Dale, the insurance salesman smiled his greasy smile as he did his best impersonation of a sincere human being. Noah wanted to walk over and throw-up his left-over Chinese dinner on Dale’s slick-rick hair.

“Heah.  I’m not feelin’ so good.  I’m gonna go home early.  Sorry everyone.”

Packing up his bag and heading out the door he half-heartedly said his farewells:

“Goodnight everyone.  God Bless.”

Over the years Noah got real good at masking his thoughts and feelings.

Business as usual he thought.

He walked over to his beat-up Jesus-freak wagon, pulled out his “God Loves Me’ key chain…then proceeded with his daily ritual of jimmying his car key in the passenger-side door.  He wasn’t sure why he even locked it…maybe it was Mother’s voice playing like a broken record in his brain ‘Safety First Noah!’  It was a piece of crap, but Noah couldn’t afford to get any major work done on Mother’s hand-me-down station wagon.  Heck, he could barely afford his rent these days after the church cut his hours down to three days a week.  They told him the church was low on funds and would be using more volunteers to cover his other hours…and the hours of most of the full-time staff.  Zero-hour contracts were a nightmare of slave-labor proportions, and Noah knew he was being lied to.

  1. Add-ons to the church offices cost a pretty penny.
  2. He saw the church tithe books only three weeks before.
  3. He also knew there were a few people giving themselves raises…

But what could Noah do about it?
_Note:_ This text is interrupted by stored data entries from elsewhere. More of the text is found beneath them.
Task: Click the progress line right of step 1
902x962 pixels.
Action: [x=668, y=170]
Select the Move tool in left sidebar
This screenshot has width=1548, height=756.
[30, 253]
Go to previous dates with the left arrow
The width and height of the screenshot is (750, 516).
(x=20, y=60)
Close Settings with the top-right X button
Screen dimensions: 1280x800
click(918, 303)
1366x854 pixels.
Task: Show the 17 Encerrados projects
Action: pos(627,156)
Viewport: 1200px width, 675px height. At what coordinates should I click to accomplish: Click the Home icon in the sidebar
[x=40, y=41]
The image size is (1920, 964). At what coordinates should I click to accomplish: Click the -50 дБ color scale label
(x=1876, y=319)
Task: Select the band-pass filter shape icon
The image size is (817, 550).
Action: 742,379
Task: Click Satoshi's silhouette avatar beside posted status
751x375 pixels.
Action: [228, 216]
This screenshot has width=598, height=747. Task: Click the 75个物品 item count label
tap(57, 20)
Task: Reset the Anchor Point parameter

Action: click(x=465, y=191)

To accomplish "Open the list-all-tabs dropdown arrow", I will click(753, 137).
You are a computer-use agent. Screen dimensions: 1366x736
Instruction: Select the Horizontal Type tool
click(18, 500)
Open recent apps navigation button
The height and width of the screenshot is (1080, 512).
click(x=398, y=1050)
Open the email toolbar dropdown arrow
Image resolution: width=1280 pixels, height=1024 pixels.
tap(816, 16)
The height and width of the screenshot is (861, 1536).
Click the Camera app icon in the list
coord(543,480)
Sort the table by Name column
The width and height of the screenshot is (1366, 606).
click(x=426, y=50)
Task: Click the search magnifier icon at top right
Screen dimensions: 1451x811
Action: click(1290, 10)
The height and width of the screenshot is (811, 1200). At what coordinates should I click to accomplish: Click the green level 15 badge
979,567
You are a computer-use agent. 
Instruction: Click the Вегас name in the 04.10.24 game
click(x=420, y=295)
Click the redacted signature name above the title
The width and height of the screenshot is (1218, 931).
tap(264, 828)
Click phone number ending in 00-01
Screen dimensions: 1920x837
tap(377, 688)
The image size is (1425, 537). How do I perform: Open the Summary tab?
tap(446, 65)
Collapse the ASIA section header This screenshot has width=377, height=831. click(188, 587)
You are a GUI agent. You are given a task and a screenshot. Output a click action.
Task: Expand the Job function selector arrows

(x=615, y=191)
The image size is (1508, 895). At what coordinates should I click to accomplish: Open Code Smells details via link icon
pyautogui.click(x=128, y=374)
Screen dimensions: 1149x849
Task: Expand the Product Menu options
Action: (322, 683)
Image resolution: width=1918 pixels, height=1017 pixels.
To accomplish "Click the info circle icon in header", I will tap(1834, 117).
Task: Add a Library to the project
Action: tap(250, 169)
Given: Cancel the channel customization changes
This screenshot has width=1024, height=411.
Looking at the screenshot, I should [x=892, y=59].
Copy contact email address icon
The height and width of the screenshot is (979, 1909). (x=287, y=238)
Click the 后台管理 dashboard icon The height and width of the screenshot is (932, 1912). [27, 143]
So, as usual, he smiled, said ‘Thank You’ and went home to scream in his pillow. Back to the night of the meeting:

Noah drove through the town on his way back to his apartment.  He was still frustrated…and now it was building to resentment.

Teeth.  Fists.  Lips.  All tightly clenched.

Thoughts of driving into a building crossed his mind.  But he quickly reminded himself that his life was God’s to take, not his own. Plus, he was too scared to follow through.

Pills?

Not a guarantee that some asshole with a hero complex wouldn’t find him and call an ambulance or pump his stomach right there on the spot.

Hanging or wrist slitting?

Too painful and messy…also, not a guaranteed sure thing.

Gun?

Not even an option.  Knowing Noah’s luck he’d miss…and besides, who would look after his dog and all his potted plants?

By the time Noah had finished talking himself off the ledge he never would have jumped off of…he realized he was already home. What a horrible day. He honestly wasn’t sure if he could take much more of this. He walked his dog to the end of the block and back in a daze.  Went inside, loosened the noose he had professionally knotted strategically around his neck, took off his socially acceptable uniform of a suit and climbed into bed.

Why couldn’t life make more sense? With this, Noah finally slept.